_Section de texte_
----------
Créer. L’angoisse de la feuille blanche sur laquelle les mots ne jaillissent pas. L’écrivain, seul face à son ordinateur, qui ne sait pas quoi écrire. Créer. L’angoisse du footballeur face au jeu qui ne sait pas où orienter la balle. Et puis parfois, c’est le carambolage. Dix idées surgissent à la pelle. Dix personnages, dix histoires. Trois options de passes se libèrent. Que choisir quand la créativité devient un fardeau plutôt qu’un atout ?

Fierté

« Être courageux dans l’isolement, sans témoins, sans l’assentiment des autres, face à face avec soi-même, cela requiert une grande fierté et beaucoup de force. » Ce mot de Kundera peut prêter à sourire tant il semble trivial, évident, simple. Et pourtant, le courage est parfois d’assumer ses décisions. Beaucoup d’options, et toujours au moins une moins bonne que les autres. Mais voilà, on ne le sait pas avant d’avoir choisi. Car créer, c’est choisir, c’est choisir pour soi et pour soi seul. Peu importe si les autres sont opposés, car seul celui qui fait l’action, qui prend le risque unique et ultime est capable de décider. Et d’endosser la responsabilité, s’il le faut. Et d’endosser la gloire, s’il le peut.
----------
_Données fournies_

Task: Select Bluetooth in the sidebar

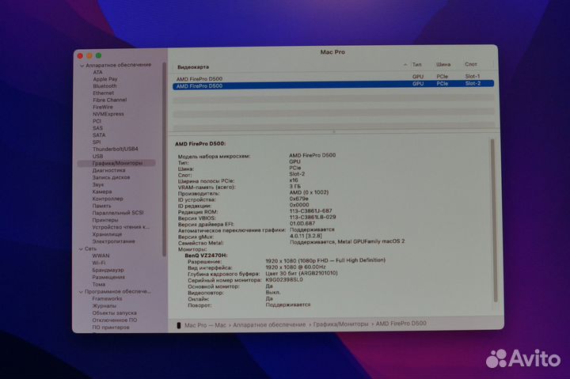Action: click(x=105, y=86)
----------
_Consigne de l'exercice_
Dans le texte sur la créativité, à quel auteur la citation « Être courageux dans l’isolement » est-elle attribuée ? Répondez en quelques mots, s'il vous plaît.

_Réponse à l'exercice_
À Kundera.